Ok here an attempt :) I ran a few times against memory limits, but it probably depends on how close your stores are. I found a nice data set with all companies in San Francisco so ran the code fully on 30k * 50k combinations BUT my criteria was set on roughly 250 m apart.
libraries used
library(data.table)
library(geosphere)
just to prepare a similar data set
# downloaded all stores in SF
# https://towardsdatascience.com/plotting-spatial-data-in-r-a38a405a07f1
dt <- fread("sf_business_dataset.csv")
# prepare and convert the data comparable to your format
dt <- dt[, .SD, .SDcols = c("Location Id", "Business Location")]
dt[, c("LATITUDE", "LONGITUDE") := lapply(tstrsplit(gsub(".*\\((.+)\\)", "\\1", `Business Location`), ","), as.numeric)]
dt <- dt[!is.na(LATITUDE) & !is.na(LONGITUDE), .(STORE_ID = `Location Id`, LATITUDE, LONGITUDE)]
# randomize, not sure how it was ordered, so we get a randomized A and B list.
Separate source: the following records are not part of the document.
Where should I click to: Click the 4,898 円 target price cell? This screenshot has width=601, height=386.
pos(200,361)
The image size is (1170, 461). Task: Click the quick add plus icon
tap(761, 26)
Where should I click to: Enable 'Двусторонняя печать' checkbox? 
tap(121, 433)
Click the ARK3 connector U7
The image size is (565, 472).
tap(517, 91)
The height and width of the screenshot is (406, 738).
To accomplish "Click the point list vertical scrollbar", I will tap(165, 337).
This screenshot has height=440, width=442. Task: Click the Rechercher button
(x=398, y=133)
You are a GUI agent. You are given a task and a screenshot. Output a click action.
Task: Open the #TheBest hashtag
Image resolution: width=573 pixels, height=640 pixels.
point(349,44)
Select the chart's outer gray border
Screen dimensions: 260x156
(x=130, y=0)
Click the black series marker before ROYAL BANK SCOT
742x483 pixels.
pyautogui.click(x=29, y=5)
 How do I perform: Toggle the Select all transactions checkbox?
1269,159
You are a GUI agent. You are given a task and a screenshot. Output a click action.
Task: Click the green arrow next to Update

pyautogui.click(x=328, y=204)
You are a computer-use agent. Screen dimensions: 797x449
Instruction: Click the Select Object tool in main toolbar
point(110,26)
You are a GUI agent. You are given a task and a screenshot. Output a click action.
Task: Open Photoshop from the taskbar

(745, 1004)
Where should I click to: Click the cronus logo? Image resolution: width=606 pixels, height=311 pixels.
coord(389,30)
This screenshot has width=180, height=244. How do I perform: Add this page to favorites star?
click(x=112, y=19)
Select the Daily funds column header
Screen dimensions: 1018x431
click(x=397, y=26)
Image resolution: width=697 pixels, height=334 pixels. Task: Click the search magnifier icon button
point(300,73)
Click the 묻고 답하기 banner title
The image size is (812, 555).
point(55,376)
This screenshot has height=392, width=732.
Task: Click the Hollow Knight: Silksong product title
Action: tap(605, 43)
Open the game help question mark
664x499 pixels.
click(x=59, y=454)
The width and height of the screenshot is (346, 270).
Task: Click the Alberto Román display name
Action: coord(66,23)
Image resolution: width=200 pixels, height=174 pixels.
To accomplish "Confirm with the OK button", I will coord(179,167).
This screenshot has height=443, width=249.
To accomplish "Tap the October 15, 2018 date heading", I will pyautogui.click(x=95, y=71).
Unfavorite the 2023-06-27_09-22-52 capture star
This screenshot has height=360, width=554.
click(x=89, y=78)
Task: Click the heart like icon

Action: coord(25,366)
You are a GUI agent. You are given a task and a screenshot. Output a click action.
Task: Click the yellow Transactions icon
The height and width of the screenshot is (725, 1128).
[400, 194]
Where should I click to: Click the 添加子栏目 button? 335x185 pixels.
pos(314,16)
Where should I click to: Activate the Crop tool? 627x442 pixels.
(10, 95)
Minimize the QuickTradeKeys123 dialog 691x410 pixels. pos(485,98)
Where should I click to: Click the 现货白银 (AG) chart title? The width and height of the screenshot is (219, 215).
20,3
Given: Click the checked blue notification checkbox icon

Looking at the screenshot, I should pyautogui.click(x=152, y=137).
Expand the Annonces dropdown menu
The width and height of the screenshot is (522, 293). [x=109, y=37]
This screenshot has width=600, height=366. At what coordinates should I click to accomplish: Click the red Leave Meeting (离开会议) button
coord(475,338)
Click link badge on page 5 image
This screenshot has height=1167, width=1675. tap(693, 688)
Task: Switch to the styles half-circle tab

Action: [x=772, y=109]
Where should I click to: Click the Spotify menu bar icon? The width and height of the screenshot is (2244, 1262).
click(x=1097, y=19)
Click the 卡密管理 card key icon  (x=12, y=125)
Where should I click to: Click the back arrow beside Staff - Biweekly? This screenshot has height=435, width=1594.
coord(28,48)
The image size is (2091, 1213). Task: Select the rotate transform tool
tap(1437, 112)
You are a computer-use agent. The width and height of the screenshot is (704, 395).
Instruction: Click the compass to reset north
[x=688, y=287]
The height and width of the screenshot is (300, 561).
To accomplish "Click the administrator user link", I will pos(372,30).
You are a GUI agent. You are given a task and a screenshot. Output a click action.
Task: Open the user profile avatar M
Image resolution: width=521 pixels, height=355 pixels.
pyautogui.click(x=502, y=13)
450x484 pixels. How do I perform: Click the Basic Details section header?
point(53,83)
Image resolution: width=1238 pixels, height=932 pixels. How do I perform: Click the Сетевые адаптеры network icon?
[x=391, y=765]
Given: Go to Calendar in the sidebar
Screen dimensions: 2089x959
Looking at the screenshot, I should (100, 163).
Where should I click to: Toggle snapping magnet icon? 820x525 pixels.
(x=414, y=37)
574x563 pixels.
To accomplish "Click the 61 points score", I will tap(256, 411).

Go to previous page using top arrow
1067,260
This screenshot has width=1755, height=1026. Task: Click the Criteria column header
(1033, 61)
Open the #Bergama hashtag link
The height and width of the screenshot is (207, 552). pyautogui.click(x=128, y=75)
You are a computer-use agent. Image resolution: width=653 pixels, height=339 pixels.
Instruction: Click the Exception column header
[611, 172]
dt[, rIndex := sample(1:.N, .N, replace = F)]
setorder(dt, rIndex)
dt[, rIndex := NULL]
Lets play around, with n of 10000 we create your size, make smaller to just test the code. After this we have the sample data to play with.
# simulate your sample sizes
n <- 10000
STORE_LIST_A <- dt[1:(3*n)]
STORE_LIST_B <- dt[(3*n+1):((3+5)*n)]
solution
This looks a bit redundant, but roughly 0.008 decimal difference equals about 1km, we are not interested in any distance calculation exceeding that. Note on the SF data I made it smaller as we would have too many combinations! I decided to use foverlaps
as post filtering on cartesian join did result in 2.5 bilion combinations, good luck :)
r <- 0.002 # set to 0.008 roughly for 1km
Note that in A we set the ranges, in B we "clone" the start/end. We basically split the data and do the latitudes and longitudes seperately, if either one of them is more than 1km apart, the distance between A and B will be too!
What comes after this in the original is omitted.